Of course many of the images are manufactured-the actors don’t REALLY die, the characters in video games are not real-but how often do we wait for a news report to tell us how many AMERICANS died in a plane crash or terror attack?
As if only those affiliated in some way with our own heritage “count”.
But when death comes knocking at your own door, walks in and settles down, that changes everything.
I can no longer sit and consume death like a meal, meant to feed my appetite for entertainment.

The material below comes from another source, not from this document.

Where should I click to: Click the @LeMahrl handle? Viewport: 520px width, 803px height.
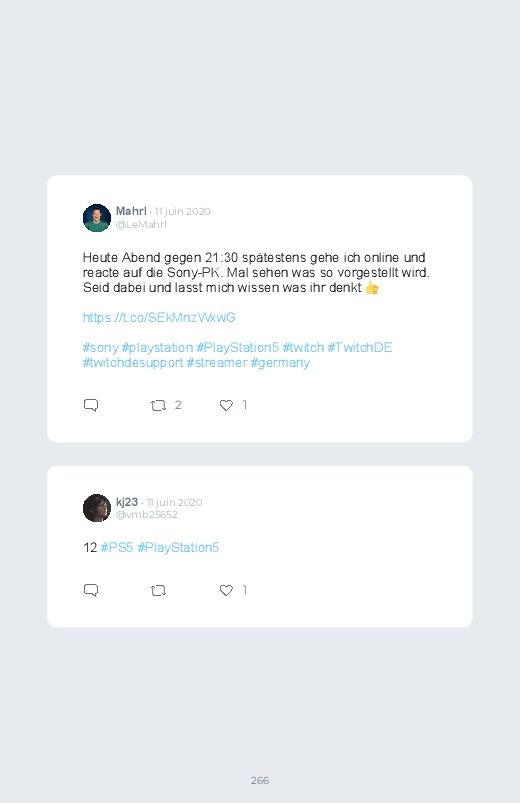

And every single time I hear a report listing casualties I think of the families ripped apart by the absence of a life they loved.
Death is the enemy.
When Satan tempted Adam and Eve he said, “You shall not surely die.”
He was wrong.
A single sin ushered in all kinds of sorrow and woe and the ultimate sadness was death. It meant separation from breath and life, separation from those we love and, without the atoning blood of Christ, separation from God in eternity.
My ninety-nine-year-old aunt died this week. She lived a long, useful and fairly healthy life (until the last couple of years).
You’d think that in light of my own son dying at only twenty-three I’d be more OK with her leaving this life and moving to Heaven.
But I’m not.
Somehow her death-more than all the other souls I’ve known and loved that have left us since Dom ran ahead-has knocked me to my knees.

Maybe it was how hard and how long she fought against our common enemy.
Maybe it was just the time of year.
I don’t know.
But she reminded me again that death is always sad.
And that Jesus is the only One Who can save us from death’s power.